We have been talking about building a new house which we would have as an IP for the first 12 months. After this initial 12 months we would move into our new house.
Our current PPOR which is fully paid for could be be converted to an IP and we move back in before the sixth year as per the ato six year rule. We would want to keep this house as our PPOR because it would have the most capital gain. The rent of course would be fully taxable and no tax relief I presume.
Is this a good plan financially or is it better just to sell our PPOR and move into our new house? If we did this we would put the proceeds of the sale into an offset account against the loan for the new house.
 
I guess it is a matter of wanting your cake and also eating it and i can fully understand why you would want this.

Have to bear in mind as you correctly stated that whilst you live in the new property the interest on the loan will not be Tax deductible so you go from a cash flow position with no expenditure to a position now with a full non deductible mortgage repayments.

Have you thought about selling the existing PPOR to a Trust or Transferring the shares from Joint Tenants to Tenants in common and then claiming the interest on the share that you buy and using these raised funds to buy the land and start the construction.

Being your current PPOR you wont be liable for CGT and whilst Stamp duty maybe payable depending on which way you end up going if you feel the property will achieve long term capital growth it maybe well worth crunching the numbers.
 
We have been talking about building a new house which we would have as an IP for the first 12 months. After this initial 12 months we would move into our new house.
Our current PPOR which is fully paid for could be be converted to an IP and we move back in before the sixth year as per the ato six year rule. We would want to keep this house as our PPOR because it would have the most capital gain. The rent of course would be fully taxable and no tax relief I presume.
Is this a good plan financially or is it better just to sell our PPOR and move into our new house? If we did this we would put the proceeds of the sale into an offset account against the loan for the new house.
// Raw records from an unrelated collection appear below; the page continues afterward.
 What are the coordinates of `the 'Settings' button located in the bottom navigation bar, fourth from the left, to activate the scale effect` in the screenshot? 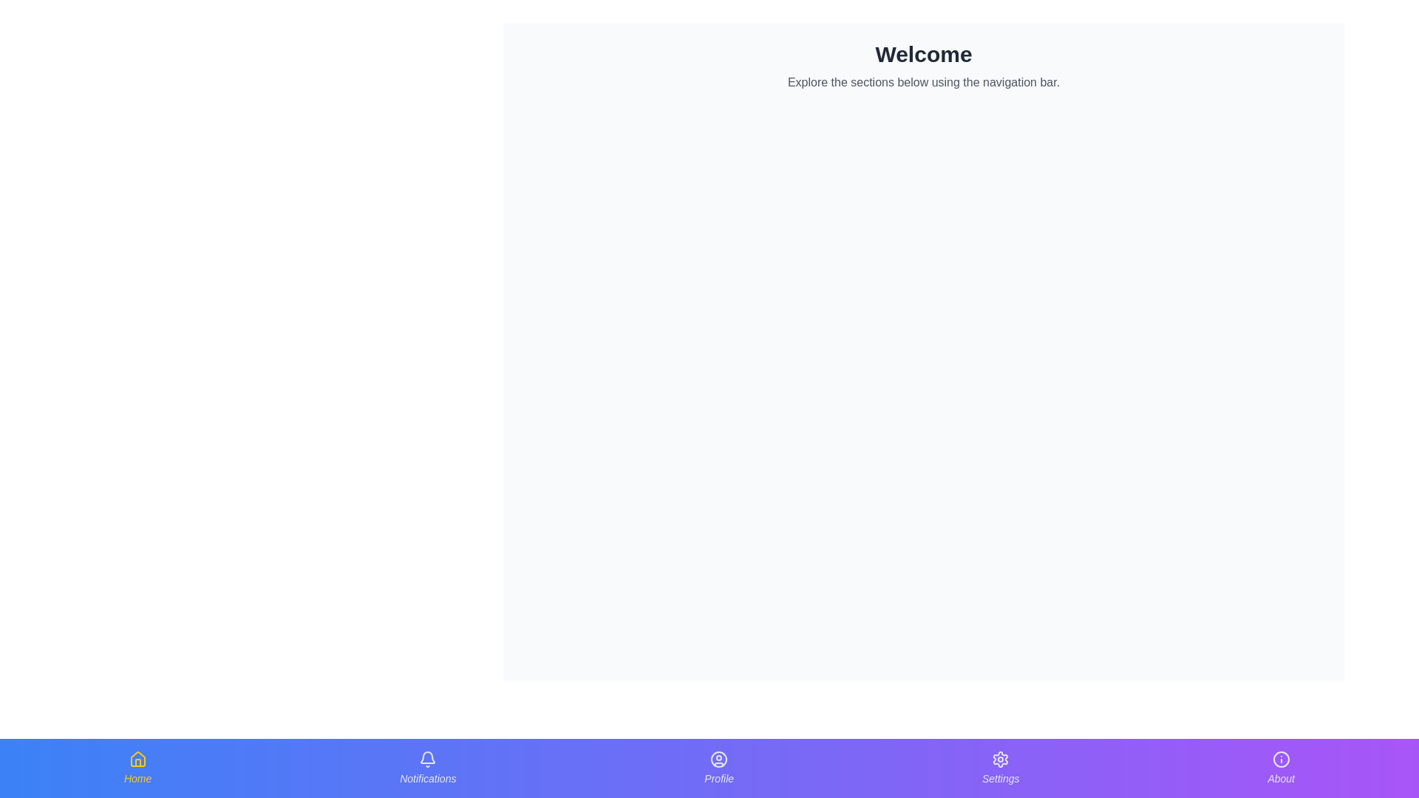 It's located at (1001, 768).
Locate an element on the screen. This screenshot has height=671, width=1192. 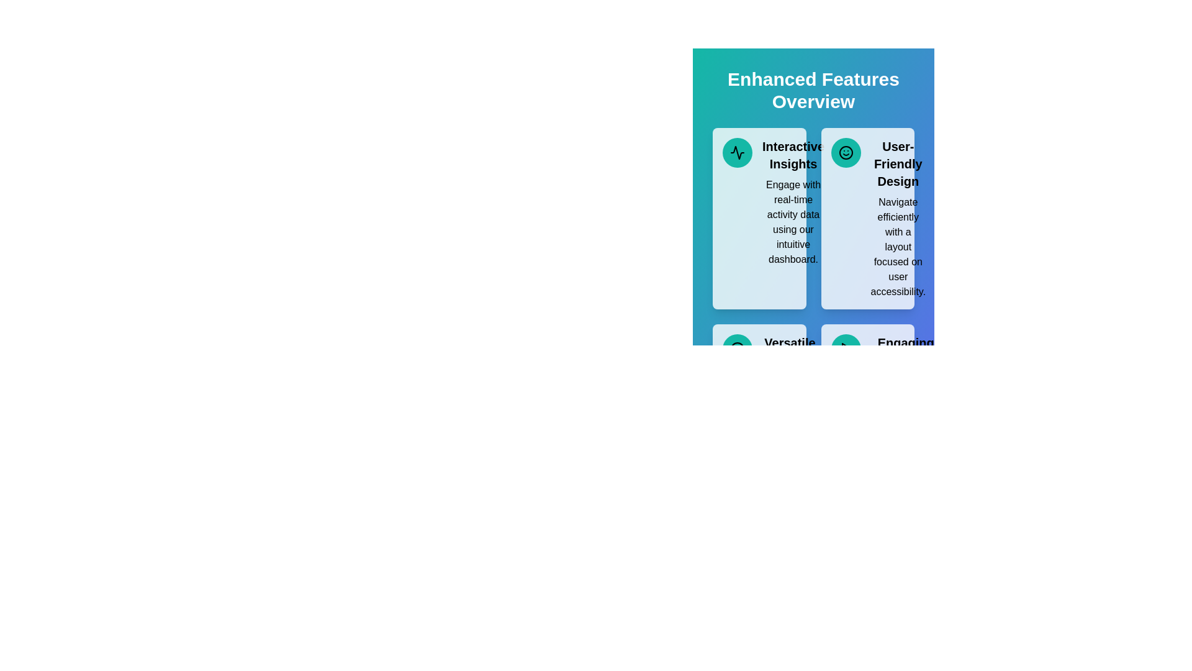
the 'Versatile Elements' Card, which is positioned in the second row and first column of a two-column grid layout, below 'Interactive Insights' and to the left of 'Engaging Interactions' is located at coordinates (759, 398).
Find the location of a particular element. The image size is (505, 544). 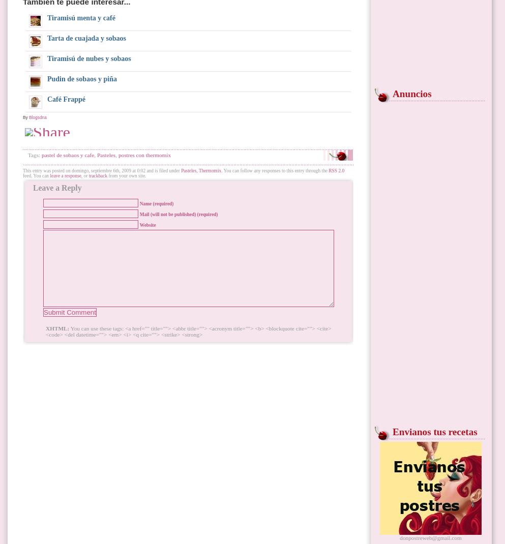

', or' is located at coordinates (84, 176).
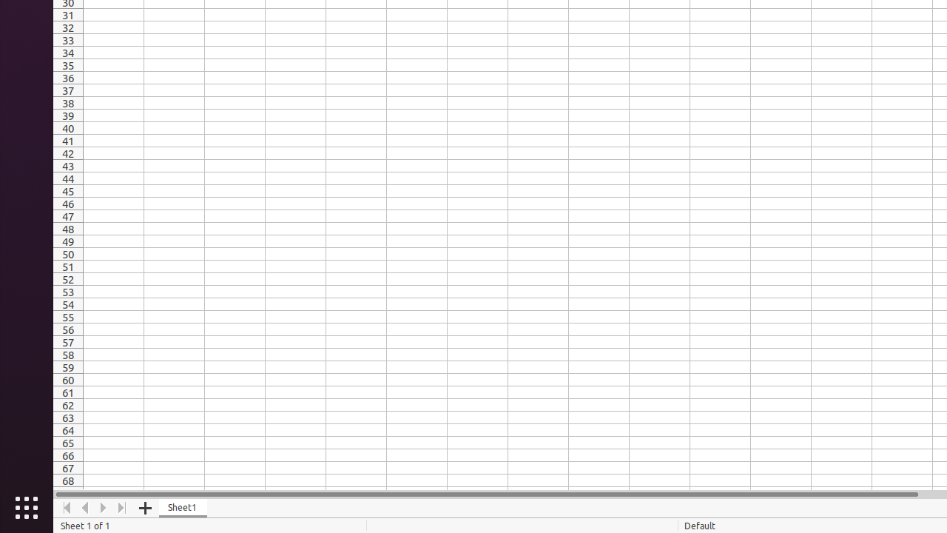  Describe the element at coordinates (182, 507) in the screenshot. I see `'Sheet1'` at that location.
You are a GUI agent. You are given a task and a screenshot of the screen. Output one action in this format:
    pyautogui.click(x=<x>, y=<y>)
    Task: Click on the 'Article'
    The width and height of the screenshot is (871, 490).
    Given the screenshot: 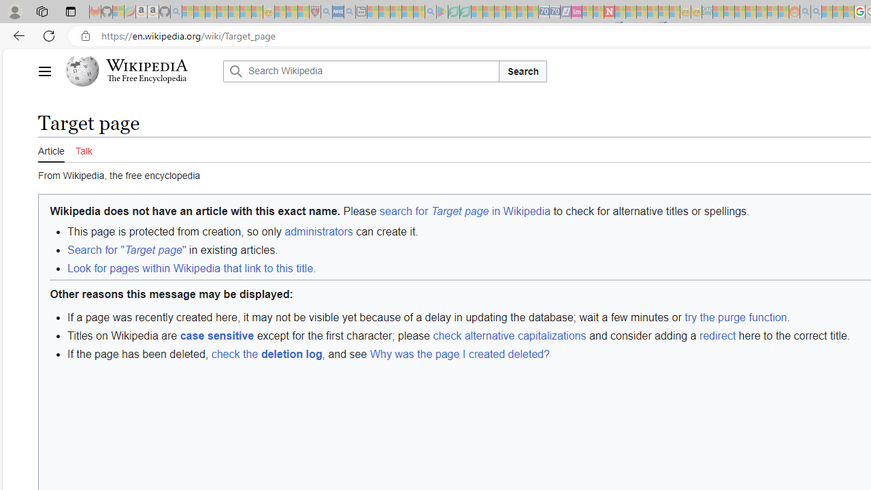 What is the action you would take?
    pyautogui.click(x=51, y=149)
    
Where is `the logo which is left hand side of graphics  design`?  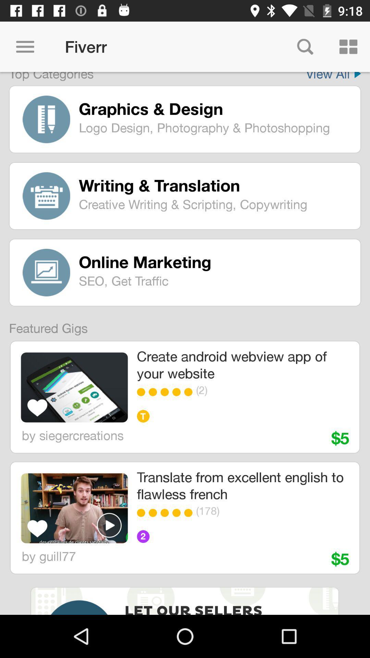 the logo which is left hand side of graphics  design is located at coordinates (46, 119).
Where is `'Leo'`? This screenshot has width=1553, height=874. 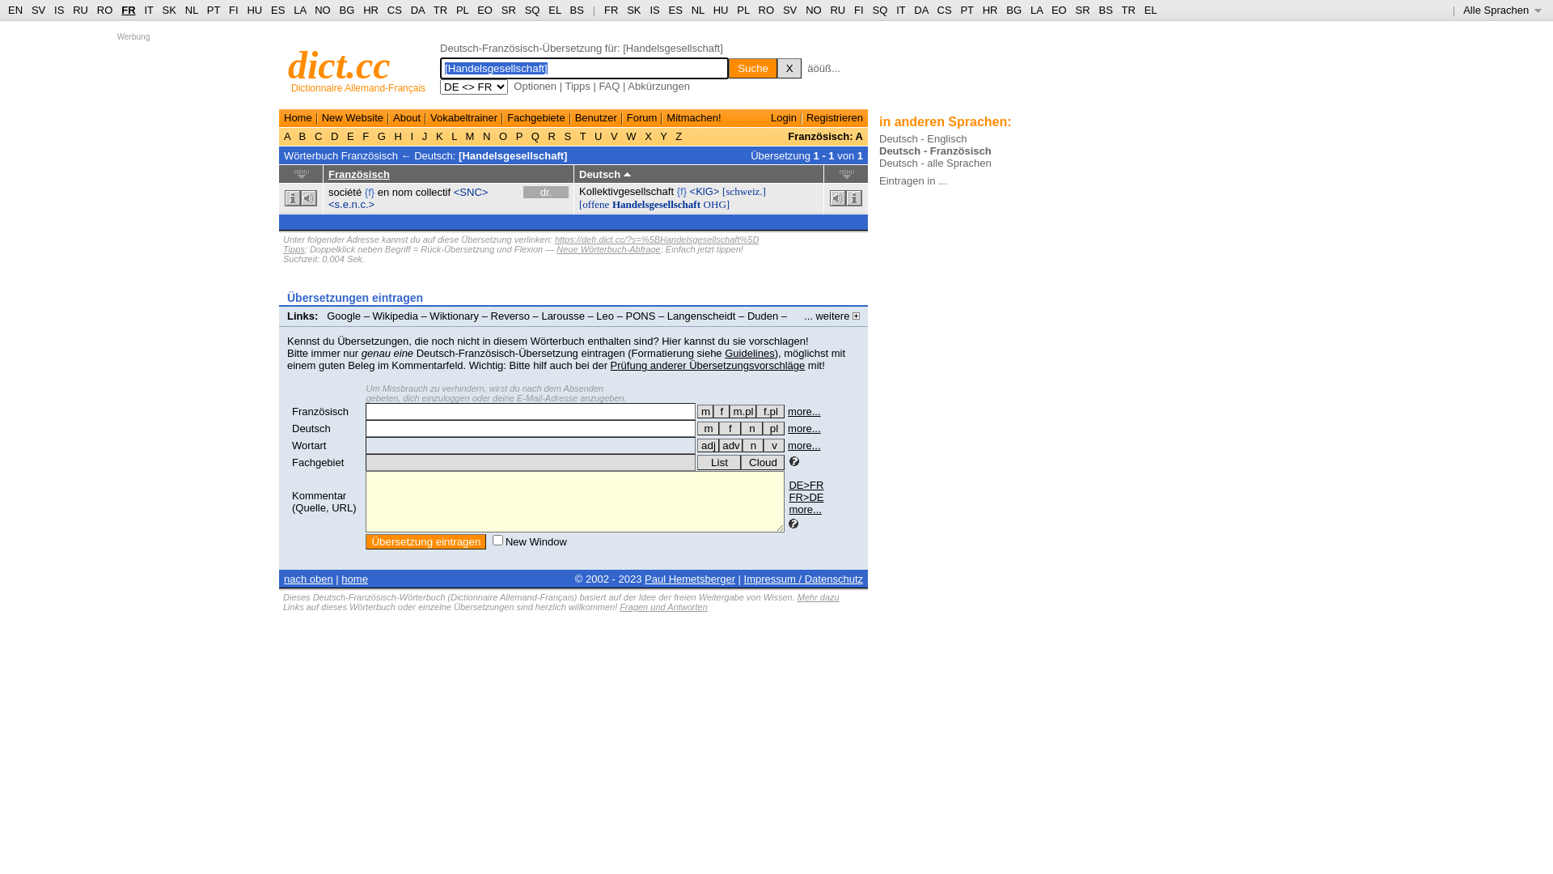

I'd say keep your current PPOR because it can then become an IP and it's fully paid.

Also see these, not sure how relevant?

http://www.somersoft.com/forums/showthread.php?t=58480
http://www.somersoft.com/forums/showthread.php?t=58500

But someone else may find something that's more helpful, i also suggest exploring the older threads there may be something that could really help you.
 
Hi Richard

Have to bear in mind as you correctly stated that whilst you live in the new property the interest on the loan will not be Tax deductible so you go from a cash flow position with no expenditure to a position now with a full non deductible mortgage repayments.
There will be no debt as it will be 100% offset. Is there a problem with this or is it better just to hav the ppor paid off ?

Have you thought about selling the existing PPOR to a Trust or Transferring the shares from Joint Tenants to Tenants in common and then claiming the interest on the share that you buy and using these raised funds to buy the land and start the construction.
Transferring it to a trust means the sale would be subject to CGT.
We are about to settle on the land for which we needed to use approx $60k from a LOC secured against another property and $150k against the land itself. Stamp duty involved in rebuying present PPOR in Tenants in Common may not be worth it unless I am missing something or were you talking about the new yet to be built house?